About 25 Missouri Highway Patrol troopers will be policing the interstate highways in St. Louis as part of Gov. Eric Greitens’ initiatives to combat crime in the city. Civil rights groups worry about racial profiling by the troopers, a persistent problem in the state.
A new pilot program that assigns 20 to 30 Missouri Highway Patrol troopers to police the interstate highways in St. Louis has sparked fear that the influx could lead to increased racial profiling, reports the Post-Dispatch. Gov. Eric Greitens announced a series of initiatives this month to combat crime in St. Louis, including collaborative efforts with the FBI, DEA, and the state Departments of Corrections, Social Services and Mental Health. But the 90-day program putting troopers along Interstates 55 and 70 has raised questions for civil rights groups, including the ACLU of Missouri, which wants to know how decisions are being made about trooper placement.

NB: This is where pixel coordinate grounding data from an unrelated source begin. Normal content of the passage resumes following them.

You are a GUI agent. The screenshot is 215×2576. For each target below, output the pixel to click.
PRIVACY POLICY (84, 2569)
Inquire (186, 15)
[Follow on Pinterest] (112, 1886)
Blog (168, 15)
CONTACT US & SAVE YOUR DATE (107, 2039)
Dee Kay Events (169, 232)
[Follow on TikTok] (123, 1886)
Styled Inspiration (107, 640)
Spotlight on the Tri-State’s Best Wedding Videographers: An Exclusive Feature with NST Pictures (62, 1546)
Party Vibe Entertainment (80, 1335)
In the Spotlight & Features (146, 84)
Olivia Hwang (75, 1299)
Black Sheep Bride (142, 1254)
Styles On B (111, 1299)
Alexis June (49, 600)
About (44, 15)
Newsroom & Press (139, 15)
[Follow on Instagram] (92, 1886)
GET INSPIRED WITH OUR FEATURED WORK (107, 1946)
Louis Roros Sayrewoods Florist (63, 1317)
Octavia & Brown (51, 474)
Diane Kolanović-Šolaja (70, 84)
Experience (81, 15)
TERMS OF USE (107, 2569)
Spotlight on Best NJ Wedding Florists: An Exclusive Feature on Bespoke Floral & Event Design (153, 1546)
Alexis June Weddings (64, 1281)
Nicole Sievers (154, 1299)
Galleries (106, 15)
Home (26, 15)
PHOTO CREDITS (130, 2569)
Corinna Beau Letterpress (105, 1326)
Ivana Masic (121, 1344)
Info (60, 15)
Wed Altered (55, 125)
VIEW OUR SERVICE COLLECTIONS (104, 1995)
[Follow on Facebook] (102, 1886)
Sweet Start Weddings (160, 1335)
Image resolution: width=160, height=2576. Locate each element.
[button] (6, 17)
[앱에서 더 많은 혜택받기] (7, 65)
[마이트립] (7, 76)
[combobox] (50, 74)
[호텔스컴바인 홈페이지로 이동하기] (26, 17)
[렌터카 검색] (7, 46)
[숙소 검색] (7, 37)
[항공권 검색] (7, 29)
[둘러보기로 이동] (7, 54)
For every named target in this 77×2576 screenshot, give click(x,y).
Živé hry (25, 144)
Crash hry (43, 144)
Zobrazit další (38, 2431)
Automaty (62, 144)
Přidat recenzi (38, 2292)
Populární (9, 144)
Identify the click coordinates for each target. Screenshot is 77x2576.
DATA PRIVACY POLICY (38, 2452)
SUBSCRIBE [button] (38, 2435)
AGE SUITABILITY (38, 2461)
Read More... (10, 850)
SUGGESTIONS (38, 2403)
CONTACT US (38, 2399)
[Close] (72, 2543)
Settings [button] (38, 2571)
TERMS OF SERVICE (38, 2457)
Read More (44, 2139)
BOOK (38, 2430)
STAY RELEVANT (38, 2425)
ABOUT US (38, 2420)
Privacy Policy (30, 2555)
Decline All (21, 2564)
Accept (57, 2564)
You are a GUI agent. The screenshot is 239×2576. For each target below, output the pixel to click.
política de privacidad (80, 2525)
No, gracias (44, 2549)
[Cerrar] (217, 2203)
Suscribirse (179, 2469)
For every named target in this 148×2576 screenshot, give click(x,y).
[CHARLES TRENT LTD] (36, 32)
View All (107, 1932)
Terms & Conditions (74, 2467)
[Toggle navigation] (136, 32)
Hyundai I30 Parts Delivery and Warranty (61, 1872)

The ACLU’s Jeffrey Mittman points to state data showing that black motorists in Missouri are stopped at a rate 75 percent higher than white drivers. The same report also found that roughly 7 percent of traffic stops of black or Hispanic drivers resulted in arrests, compared with about 4 percent of white motorists. “We know communities of color are overpoliced,” Mittman said. “Any attempt that doesn’t acknowledge that we’ve been doing it wrong is a step backwards.” At the end of the 90 days, the governor will assess the success of the program and continue elements of the safety plan that are getting results.